Another study conducted in the out-of-hospital environment found an association between frequent interruptions in chest compression and a decreased probability of successful conversion from ventricular fibrillation to a perfusing rhythm. [8] Shortening the pre-shock pause by even a few seconds can improve the probability of a successful conversion following delivery of a shock. [9, 8]

EMS providers can have a positive influence on survival from out-of-hospital cardiac arrest by adopting any strategy that reduces the pre-shock and subsequent peri-shock pauses in chest compressions. This includes coordinating (with practice) the actions of the team so that the defibrillator operator can deliver the shock immediately after the chest compressor (and other team members) "clears" the patient’s chest.

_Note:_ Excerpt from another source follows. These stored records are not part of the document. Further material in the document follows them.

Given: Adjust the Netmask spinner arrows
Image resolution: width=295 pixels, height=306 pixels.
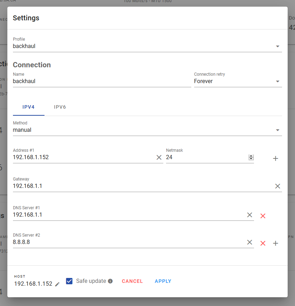Looking at the screenshot, I should click(251, 157).
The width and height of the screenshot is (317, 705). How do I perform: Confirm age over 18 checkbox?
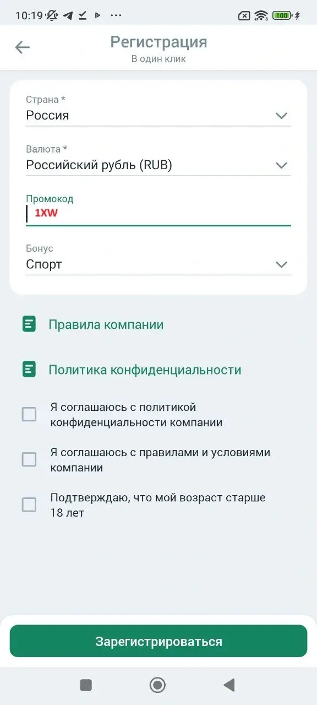pyautogui.click(x=29, y=505)
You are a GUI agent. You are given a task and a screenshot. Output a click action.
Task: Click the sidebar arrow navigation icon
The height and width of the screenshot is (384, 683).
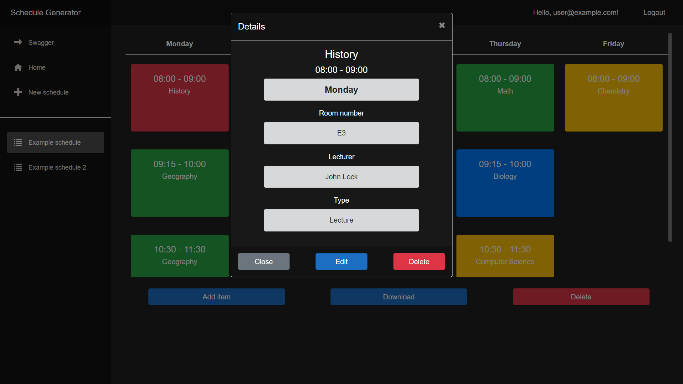pos(18,42)
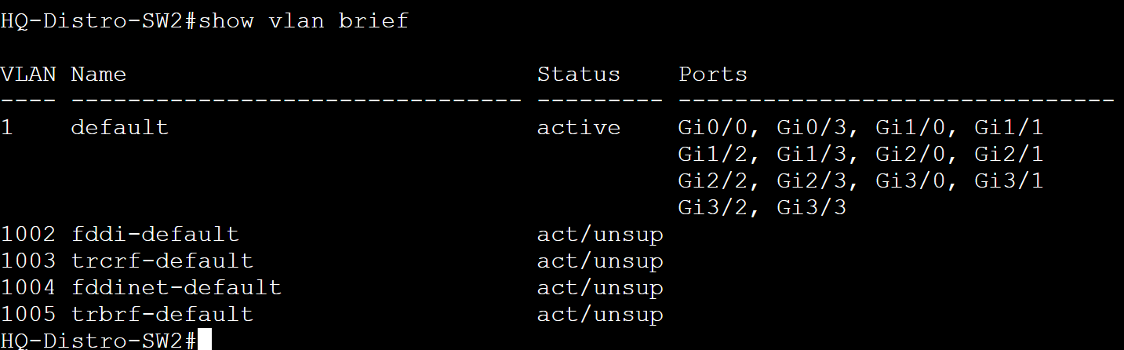This screenshot has height=350, width=1124.
Task: Click the Status column header
Action: 579,75
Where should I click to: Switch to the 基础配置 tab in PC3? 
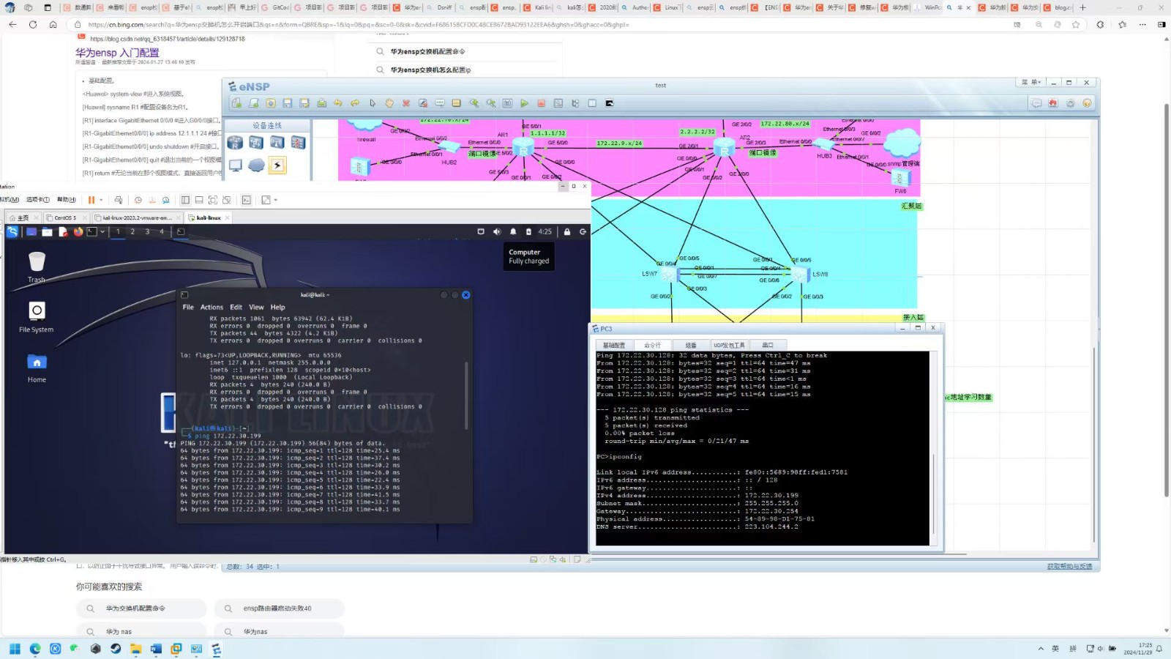(x=613, y=345)
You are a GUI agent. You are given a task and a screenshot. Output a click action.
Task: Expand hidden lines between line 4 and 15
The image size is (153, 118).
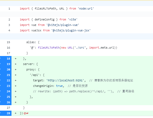pos(77,36)
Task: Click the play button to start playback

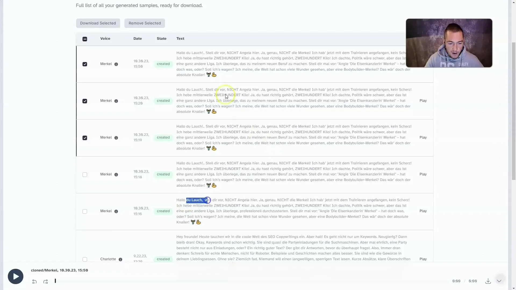Action: coord(16,276)
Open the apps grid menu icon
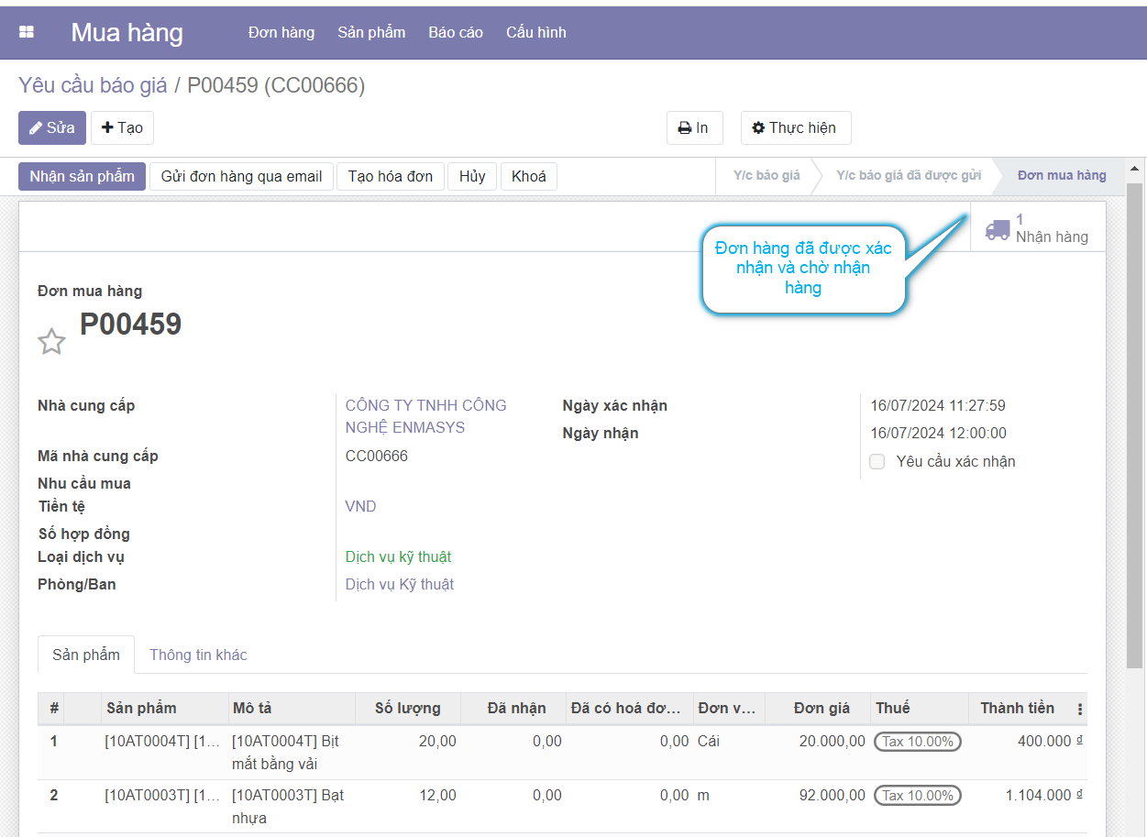This screenshot has height=837, width=1147. pos(27,32)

To accomplish this, the defibrillator must be ready to deliver the shock even before the chest compressor has finished pushing on the patient’s chest. Rescuers who perform compressions while the AED is charging can reduce the pre-shock pause to less than three seconds. [10] Rescuers who charge a manual defibrillator during chest compressions can achieve similar results. [11]


Although the current findings support earlier work, EMS agencies must recognize what the research does not say. Although the data was collected as part of a randomized controlled trial for other interventions, this analysis was observational only.

Thus, it is only possible to state there is an association between the variables. Associations do not imply causation; one cannot state the reductions in the pre- and peri-shock intervals caused the increase in survival.

The researchers also report that many of the participating ROC sites did not collect data on chest compression depth. Thus, more than half of the compression depth data in the study group was missing. It is therefore not possible to know whether there was a difference in chest compression depth between patients who received the shortest or the longest hands-off intervals.

Since chest compression depth is known to influence survival [12], it is possible the current results reflect the compression depth effects rather than the effects of the hands-off interval.

Similarly, the researchers excluded 11 percent of the eligible patients because of missing shock pause data. The analysts could not find any significant differences between those with complete data and those with missing data suggesting the exclusion likely did not influence the outcome.

However, without the data, one can never be sure.

This is the largest study to examine the relationship between peri-shock pauses and survival following out of hospital cardiac arrest presenting in a shockable rhythm. The researchers replicated the findings from their previous work, and their results further support the American Heart Association recommendation to minimize interruptions in chest compressions, especially in the peri-shock interval. [13]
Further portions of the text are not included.